>>>>
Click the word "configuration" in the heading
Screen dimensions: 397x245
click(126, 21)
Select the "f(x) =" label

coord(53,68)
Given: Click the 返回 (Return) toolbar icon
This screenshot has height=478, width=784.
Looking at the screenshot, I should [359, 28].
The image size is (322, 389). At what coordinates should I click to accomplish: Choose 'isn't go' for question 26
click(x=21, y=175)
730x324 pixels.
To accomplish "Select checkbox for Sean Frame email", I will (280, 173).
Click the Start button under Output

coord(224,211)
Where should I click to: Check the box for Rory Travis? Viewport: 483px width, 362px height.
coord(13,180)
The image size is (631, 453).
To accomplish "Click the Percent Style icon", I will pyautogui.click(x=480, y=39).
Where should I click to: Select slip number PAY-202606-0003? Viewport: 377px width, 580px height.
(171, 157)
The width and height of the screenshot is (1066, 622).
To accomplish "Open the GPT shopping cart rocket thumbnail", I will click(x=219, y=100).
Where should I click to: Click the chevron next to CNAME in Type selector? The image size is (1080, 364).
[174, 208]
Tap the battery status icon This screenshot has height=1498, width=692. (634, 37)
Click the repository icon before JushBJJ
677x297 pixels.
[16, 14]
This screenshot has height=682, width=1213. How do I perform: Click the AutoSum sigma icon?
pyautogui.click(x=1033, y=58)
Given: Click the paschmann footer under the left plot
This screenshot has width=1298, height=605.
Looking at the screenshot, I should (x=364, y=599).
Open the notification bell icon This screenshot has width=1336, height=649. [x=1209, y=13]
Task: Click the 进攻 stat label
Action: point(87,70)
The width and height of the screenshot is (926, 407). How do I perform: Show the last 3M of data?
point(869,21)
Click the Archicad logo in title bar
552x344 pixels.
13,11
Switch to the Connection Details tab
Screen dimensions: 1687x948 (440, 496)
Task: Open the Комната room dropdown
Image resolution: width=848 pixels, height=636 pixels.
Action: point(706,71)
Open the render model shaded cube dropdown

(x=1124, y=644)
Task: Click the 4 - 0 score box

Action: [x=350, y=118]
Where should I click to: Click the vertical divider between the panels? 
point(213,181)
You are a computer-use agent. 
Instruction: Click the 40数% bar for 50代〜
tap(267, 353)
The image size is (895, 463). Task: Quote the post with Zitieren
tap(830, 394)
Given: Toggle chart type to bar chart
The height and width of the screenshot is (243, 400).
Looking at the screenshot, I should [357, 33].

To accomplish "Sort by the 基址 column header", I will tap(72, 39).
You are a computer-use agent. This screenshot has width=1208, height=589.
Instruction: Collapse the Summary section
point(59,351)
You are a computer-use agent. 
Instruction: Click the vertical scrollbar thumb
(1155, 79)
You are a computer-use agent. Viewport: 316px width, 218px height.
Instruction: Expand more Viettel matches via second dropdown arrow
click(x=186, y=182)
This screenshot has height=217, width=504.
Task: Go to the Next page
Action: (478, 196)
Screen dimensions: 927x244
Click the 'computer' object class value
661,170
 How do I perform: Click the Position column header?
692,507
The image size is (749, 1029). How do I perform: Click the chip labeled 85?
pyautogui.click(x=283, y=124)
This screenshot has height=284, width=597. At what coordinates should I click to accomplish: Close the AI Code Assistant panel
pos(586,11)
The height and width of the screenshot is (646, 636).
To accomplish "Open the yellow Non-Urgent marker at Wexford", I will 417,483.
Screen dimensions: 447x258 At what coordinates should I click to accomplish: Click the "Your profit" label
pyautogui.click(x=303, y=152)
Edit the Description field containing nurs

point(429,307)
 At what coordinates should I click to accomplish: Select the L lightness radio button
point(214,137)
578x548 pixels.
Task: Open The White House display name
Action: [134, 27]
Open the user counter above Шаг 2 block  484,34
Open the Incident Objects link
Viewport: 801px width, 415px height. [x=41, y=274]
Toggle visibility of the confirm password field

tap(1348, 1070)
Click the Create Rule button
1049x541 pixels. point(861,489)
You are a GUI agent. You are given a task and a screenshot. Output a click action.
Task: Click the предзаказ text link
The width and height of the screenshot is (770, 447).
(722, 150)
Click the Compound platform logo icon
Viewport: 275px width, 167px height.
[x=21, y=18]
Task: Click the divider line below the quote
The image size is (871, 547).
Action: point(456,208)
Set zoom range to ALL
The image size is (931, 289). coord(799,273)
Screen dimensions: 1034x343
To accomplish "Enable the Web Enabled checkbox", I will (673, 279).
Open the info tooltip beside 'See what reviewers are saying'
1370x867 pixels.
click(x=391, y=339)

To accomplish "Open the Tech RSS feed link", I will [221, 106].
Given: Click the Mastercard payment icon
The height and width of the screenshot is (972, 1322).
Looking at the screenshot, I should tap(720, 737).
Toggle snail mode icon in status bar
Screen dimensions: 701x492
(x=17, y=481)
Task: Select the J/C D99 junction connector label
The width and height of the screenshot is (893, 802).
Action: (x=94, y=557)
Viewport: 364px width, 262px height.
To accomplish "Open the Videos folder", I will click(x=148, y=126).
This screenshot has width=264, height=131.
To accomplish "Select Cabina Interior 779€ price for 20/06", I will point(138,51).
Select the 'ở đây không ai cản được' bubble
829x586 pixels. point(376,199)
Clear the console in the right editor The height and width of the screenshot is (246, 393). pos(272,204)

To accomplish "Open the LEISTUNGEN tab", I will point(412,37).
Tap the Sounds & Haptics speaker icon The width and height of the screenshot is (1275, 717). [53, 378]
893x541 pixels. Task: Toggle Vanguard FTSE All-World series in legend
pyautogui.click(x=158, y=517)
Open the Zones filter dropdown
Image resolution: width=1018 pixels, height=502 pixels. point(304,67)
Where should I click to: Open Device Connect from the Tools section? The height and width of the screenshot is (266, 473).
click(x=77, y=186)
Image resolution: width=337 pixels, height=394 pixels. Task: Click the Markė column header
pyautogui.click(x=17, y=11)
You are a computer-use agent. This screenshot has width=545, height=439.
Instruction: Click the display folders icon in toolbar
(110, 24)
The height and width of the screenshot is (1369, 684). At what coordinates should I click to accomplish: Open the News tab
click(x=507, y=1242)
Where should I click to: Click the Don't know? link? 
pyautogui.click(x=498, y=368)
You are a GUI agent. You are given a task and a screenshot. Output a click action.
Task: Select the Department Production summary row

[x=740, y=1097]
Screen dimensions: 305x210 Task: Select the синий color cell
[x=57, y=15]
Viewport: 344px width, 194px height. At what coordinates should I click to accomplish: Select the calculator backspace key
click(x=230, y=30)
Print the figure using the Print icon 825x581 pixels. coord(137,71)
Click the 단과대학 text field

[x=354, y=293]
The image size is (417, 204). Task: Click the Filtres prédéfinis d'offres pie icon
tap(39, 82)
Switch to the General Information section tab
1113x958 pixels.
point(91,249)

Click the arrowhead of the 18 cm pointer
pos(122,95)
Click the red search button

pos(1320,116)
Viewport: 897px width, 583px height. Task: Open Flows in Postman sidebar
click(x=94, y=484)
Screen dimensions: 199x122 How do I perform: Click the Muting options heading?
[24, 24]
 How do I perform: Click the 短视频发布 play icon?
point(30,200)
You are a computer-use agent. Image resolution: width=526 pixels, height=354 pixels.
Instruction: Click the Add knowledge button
<<<<
Exercise details:
Output only the lines from the top of the entries through the one holding "Task: Open the Комната room dropdown", copied exactly.

Solved exercise:
Click the word "configuration" in the heading
Screen dimensions: 397x245
click(126, 21)
Select the "f(x) =" label

coord(53,68)
Given: Click the 返回 (Return) toolbar icon
This screenshot has height=478, width=784.
Looking at the screenshot, I should [359, 28].
The image size is (322, 389). At what coordinates should I click to accomplish: Choose 'isn't go' for question 26
click(x=21, y=175)
730x324 pixels.
To accomplish "Select checkbox for Sean Frame email", I will (280, 173).
Click the Start button under Output

coord(224,211)
Where should I click to: Check the box for Rory Travis? Viewport: 483px width, 362px height.
coord(13,180)
The image size is (631, 453).
To accomplish "Click the Percent Style icon", I will pyautogui.click(x=480, y=39).
Where should I click to: Select slip number PAY-202606-0003? Viewport: 377px width, 580px height.
(171, 157)
The width and height of the screenshot is (1066, 622).
To accomplish "Open the GPT shopping cart rocket thumbnail", I will click(x=219, y=100).
Where should I click to: Click the chevron next to CNAME in Type selector? The image size is (1080, 364).
[174, 208]
Tap the battery status icon This screenshot has height=1498, width=692. (634, 37)
Click the repository icon before JushBJJ
677x297 pixels.
[16, 14]
This screenshot has height=682, width=1213. How do I perform: Click the AutoSum sigma icon?
pyautogui.click(x=1033, y=58)
Given: Click the paschmann footer under the left plot
This screenshot has width=1298, height=605.
Looking at the screenshot, I should (x=364, y=599).
Open the notification bell icon This screenshot has width=1336, height=649. [x=1209, y=13]
Task: Click the 进攻 stat label
Action: point(87,70)
The width and height of the screenshot is (926, 407). How do I perform: Show the last 3M of data?
point(869,21)
Click the Archicad logo in title bar
552x344 pixels.
13,11
Switch to the Connection Details tab
Screen dimensions: 1687x948 (440, 496)
Task: Open the Комната room dropdown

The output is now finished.